ABD ve Kanada, satın alma fiyatının %1,5’inden %3,5’ine kadar değişen, dünyadaki en yüksek servis ücretlerine sahip ülkelerdir. Güçlü antitrust politikalarına sahip olan Avrupa, 2014 yılında Avrupa’daki işletmelere yıllık 10 milyar €’ya eşdeğer bir maliyete neden olduğunu hesapladıktan sonra, 2015 yılından bu yana kart tabanlı ödemeler için bir üst sınır (banka kartları için %0,2 ve kredi kartları için %0,3) getirmiştir.
Bu nedenle astronomik marjları (Visa için %51.99 ve Mastercard için %46.49) biraz sürpriz oldu. Karşılaştırma yapmak gerekirse, dünyanın en başarılı şirketi olan Apple’ın net kar marjı %25.71’dir (30 Haziran 2022 itibariyle tüm veriler Macrotrends’ten alınmıştır).
Bu modelin başarısı, her iki şirketin de son 15 yılda olağanüstü bir şekilde artan ve her biri için yarım trilyona yaklaşan sermayelerinde görülmektedir (Visa 416 milyar dolar ve Mastercard 311 milyar dolar).
Büyük resme bakıldığında Visa ve Mastercard, küresel ilk 10 finans kuruluşu sıralamasında birçok küresel bankayı bile geride bırakarak oyunlarının zirvesinde görünüyor.

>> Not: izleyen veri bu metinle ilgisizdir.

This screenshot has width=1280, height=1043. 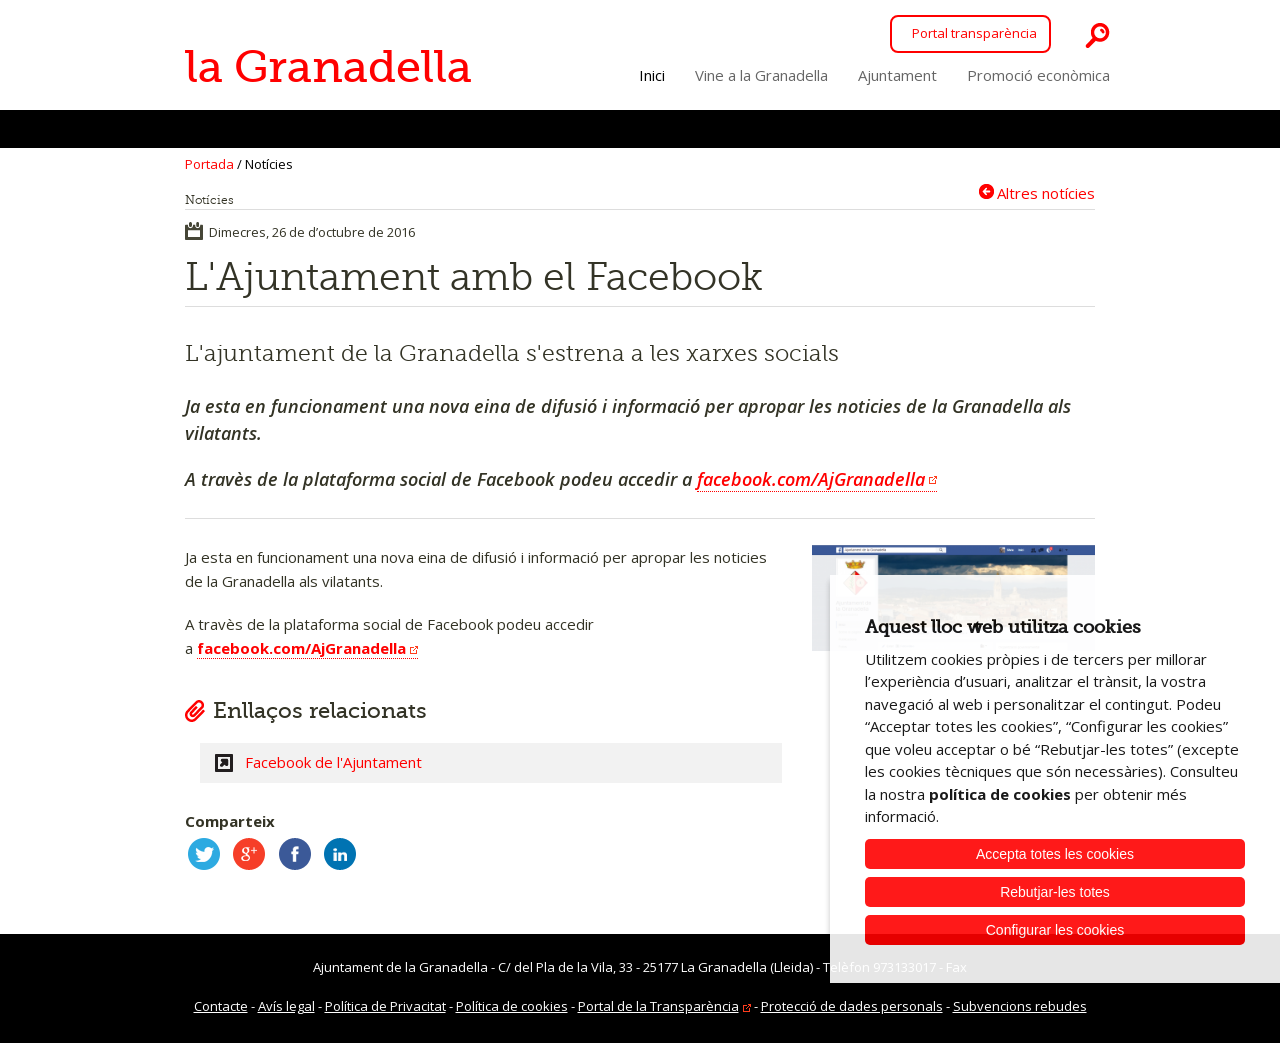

Ancak bu ne kadar sürdürülebilir? Birkaç gelişme öne çıkıyor:
- Açık bankacılık, yalnızca işyerlerini tüketicilerle doğrudan bir şekilde buluşturmakla kalmayıp, aynı zamanda kredi kartlarının maliyetinin çok altında bir maliyetle doğrudan banka hesaplarından ödeme başlatabildiği için oyunun adını değiştiriyor
- Düzenleyiciler küresel olarak daha sert bir tutum sergiliyor: ABD’de bile yakın zamanda yürürlüğe giren Kredi Kartı Rekabet Yasası, bankaları işyerlerinin en az iki farklı kart ağından seçim yapmasına izin vermeye zorlayarak pazardaki rekabeti teşvik etmek ve işyerleri ve tüketiciler için kabul maliyetlerini düşürmek istiyor
- Şimdi Al-Sonra Öde’den (BNPL) dijitalcüzdanlara ve Superapp’lere kadar alternatif ödeme yöntemlerinin popülaritesindeki artış, şiddetli #ecommerce rekabetinin ortasında işyerlerine kredi kartlarına karşı pazarlık gücünü geri veriyor
Sonuç olarak, kredi kartları ve Visa ve Mastercard gibi şirketler ortadan kalkmayacak. Ancak yeni altyapı yetenekleri ile giderek çok kutuplu hale gelen bir ödeme ortamına uyum sağlamak zorundalar. Bu da yerleşik güçlerinin bir kısmının el değiştireceği anlamına geliyor.